### What the exercise asks
Reproduce exactly, from the data that follows, the line with "Screenshot is 733x2576.", the line with "Privacy (464, 2544)", and every line that lies between them.

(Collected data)

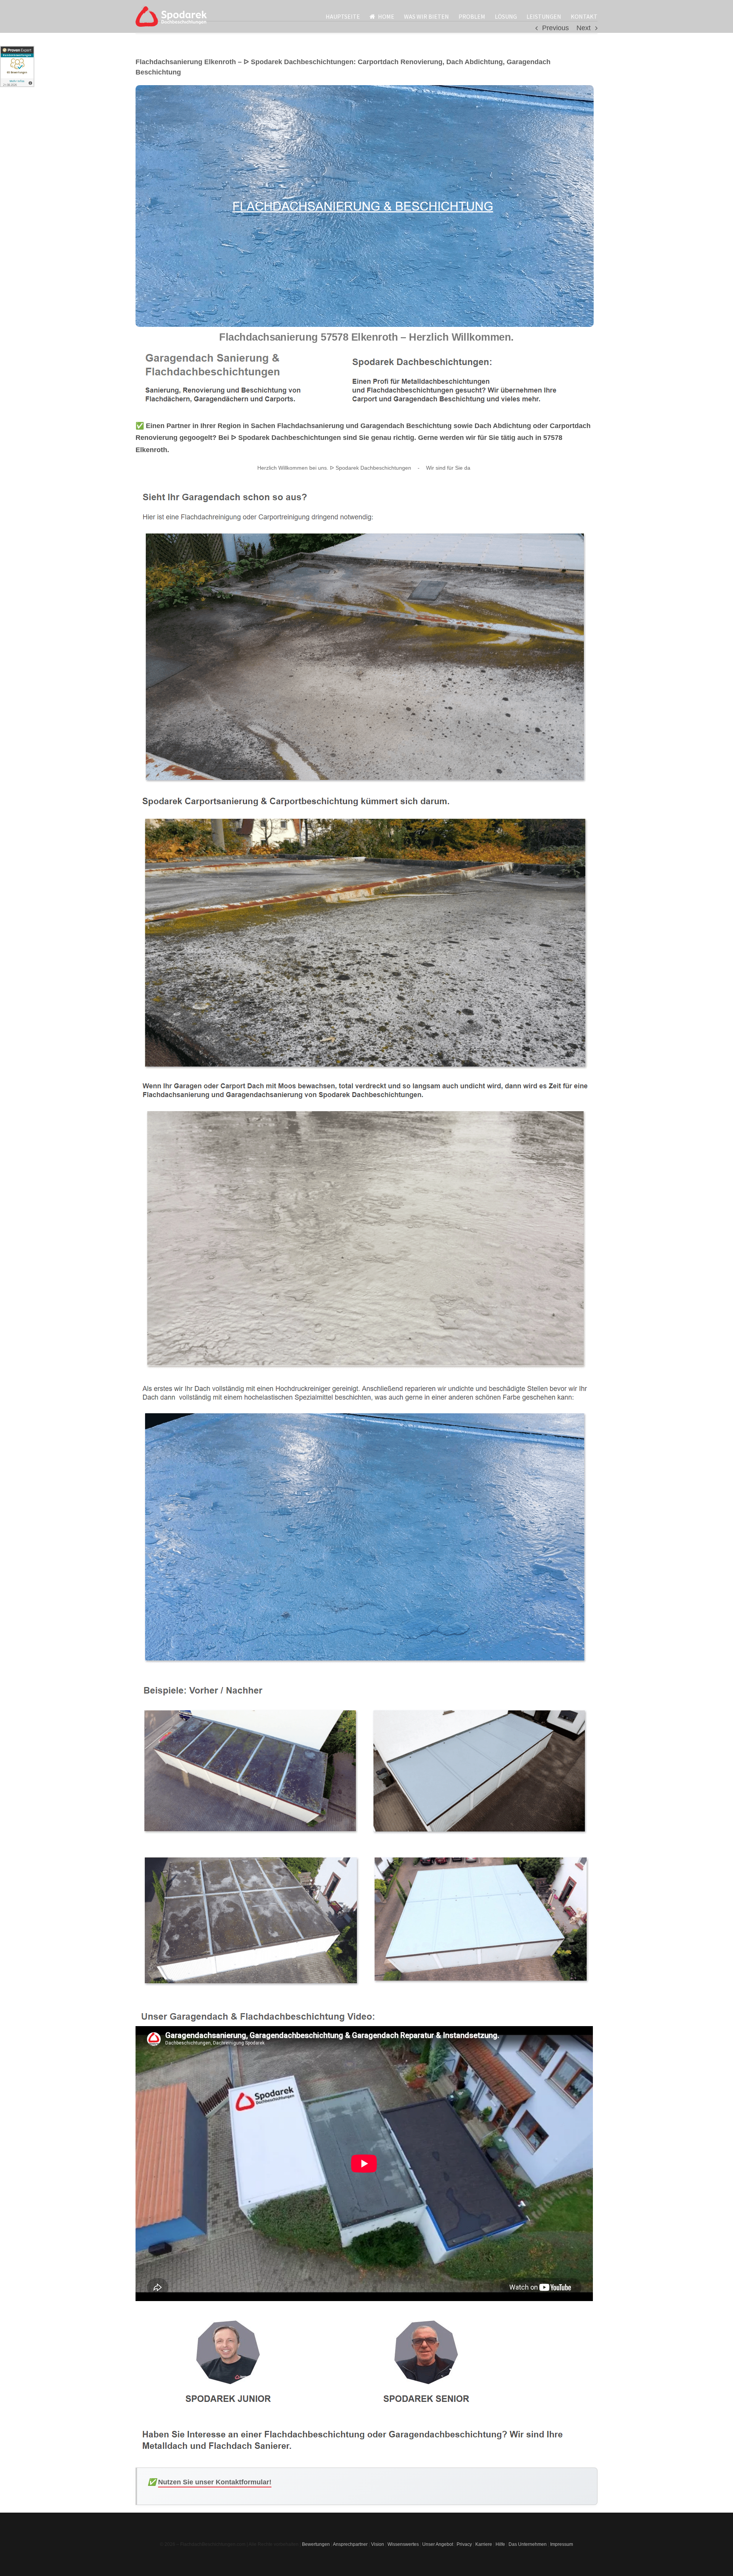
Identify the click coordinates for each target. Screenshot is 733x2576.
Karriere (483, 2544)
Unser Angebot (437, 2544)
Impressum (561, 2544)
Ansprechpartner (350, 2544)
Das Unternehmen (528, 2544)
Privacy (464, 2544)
* * *
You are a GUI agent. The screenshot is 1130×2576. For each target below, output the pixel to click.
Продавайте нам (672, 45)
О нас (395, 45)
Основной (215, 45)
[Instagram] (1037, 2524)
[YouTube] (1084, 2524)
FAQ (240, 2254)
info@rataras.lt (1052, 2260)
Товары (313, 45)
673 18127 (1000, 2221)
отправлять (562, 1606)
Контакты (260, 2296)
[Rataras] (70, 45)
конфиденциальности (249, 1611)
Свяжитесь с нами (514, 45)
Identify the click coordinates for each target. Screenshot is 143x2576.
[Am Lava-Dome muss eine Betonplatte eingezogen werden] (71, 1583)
--
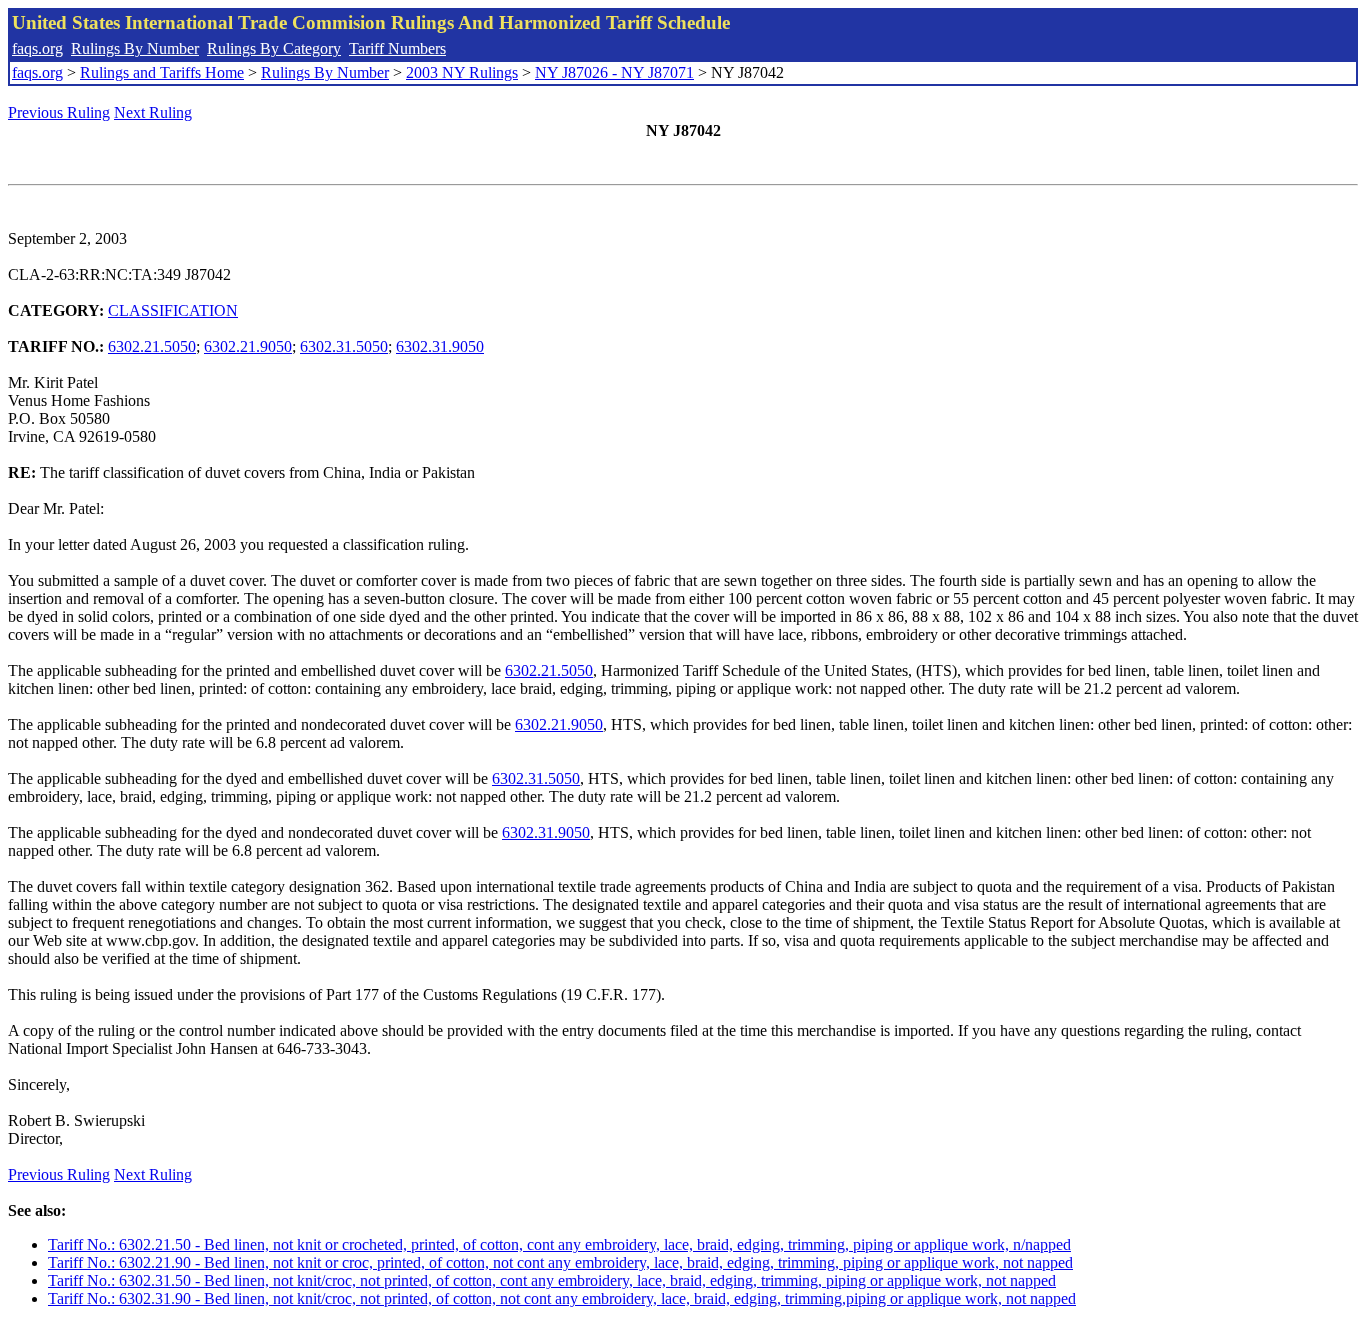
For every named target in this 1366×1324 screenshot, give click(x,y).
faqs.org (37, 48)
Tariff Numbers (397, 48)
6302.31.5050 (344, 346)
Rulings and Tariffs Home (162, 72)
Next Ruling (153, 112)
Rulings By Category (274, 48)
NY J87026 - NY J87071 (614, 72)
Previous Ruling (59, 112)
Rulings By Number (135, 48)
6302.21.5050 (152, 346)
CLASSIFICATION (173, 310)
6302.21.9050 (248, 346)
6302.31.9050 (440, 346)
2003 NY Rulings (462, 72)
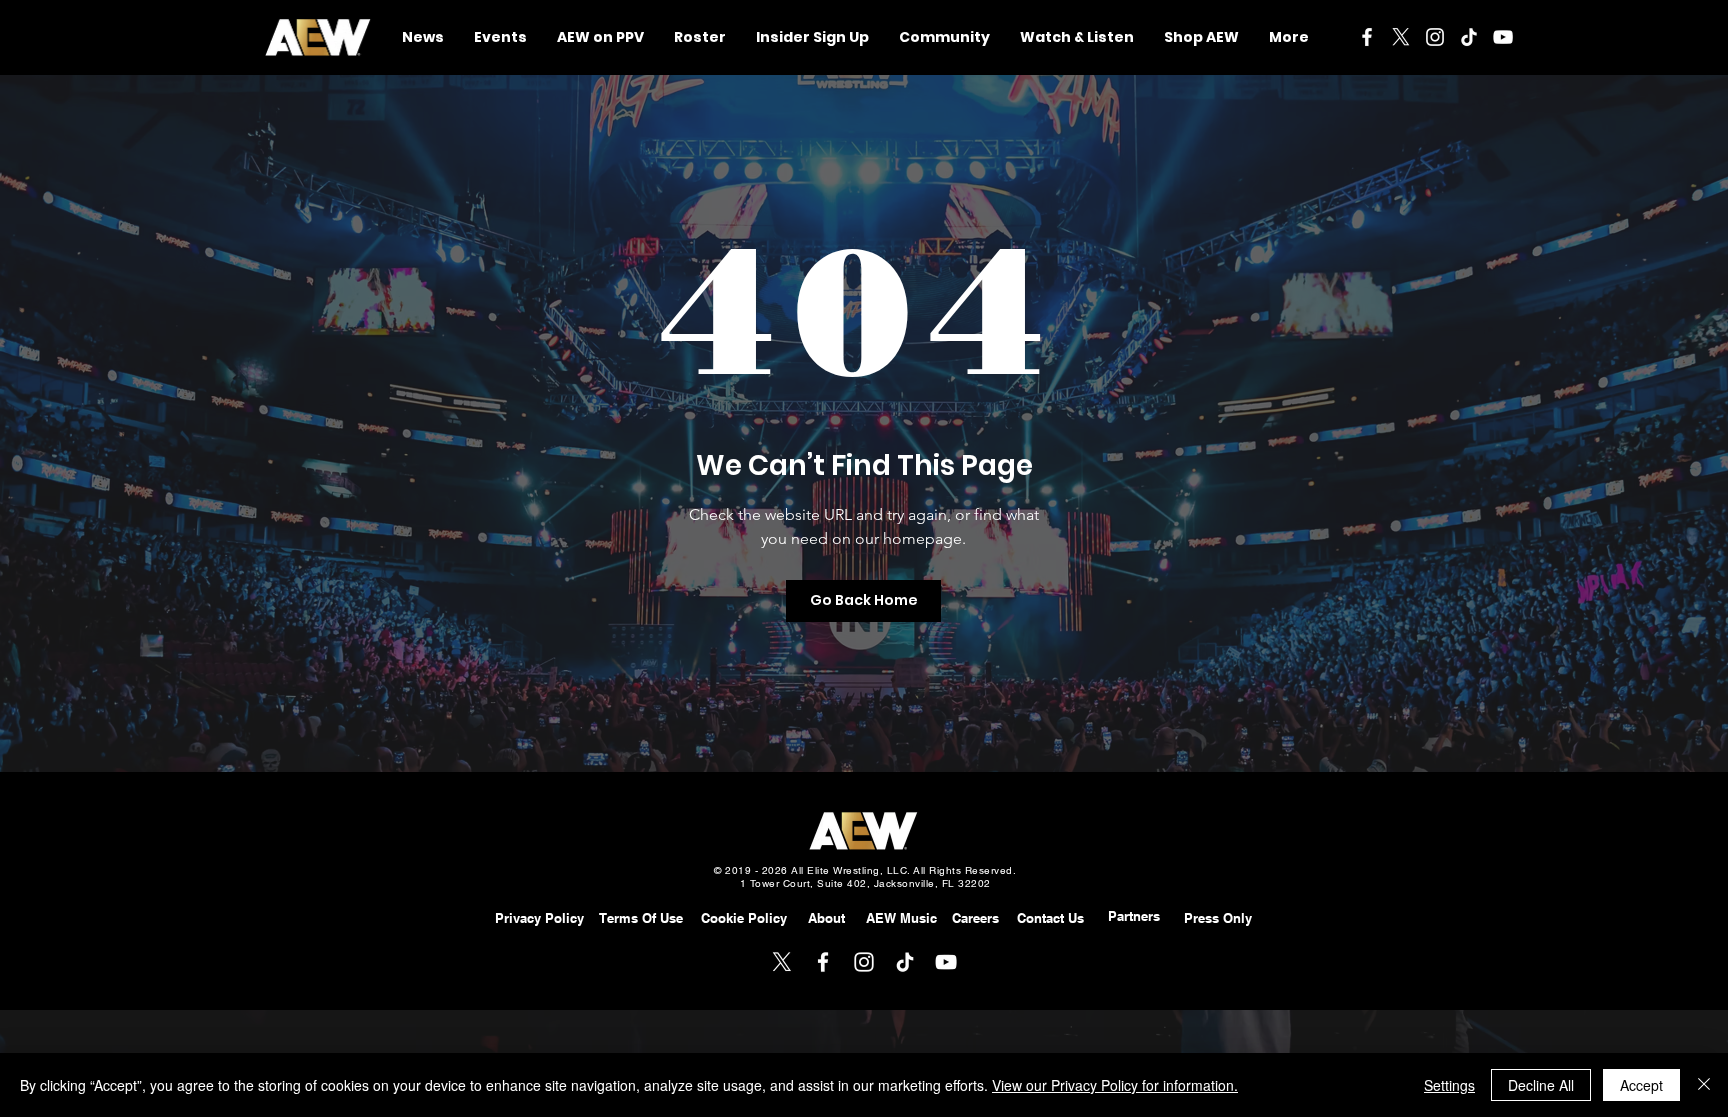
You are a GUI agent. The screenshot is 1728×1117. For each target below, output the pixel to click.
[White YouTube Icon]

### Response box
Identify the click coordinates for each target. Screenshot is 733x2576.
Karriere (483, 2544)
Unser Angebot (437, 2544)
Impressum (561, 2544)
Ansprechpartner (350, 2544)
Das Unternehmen (528, 2544)
Privacy (464, 2544)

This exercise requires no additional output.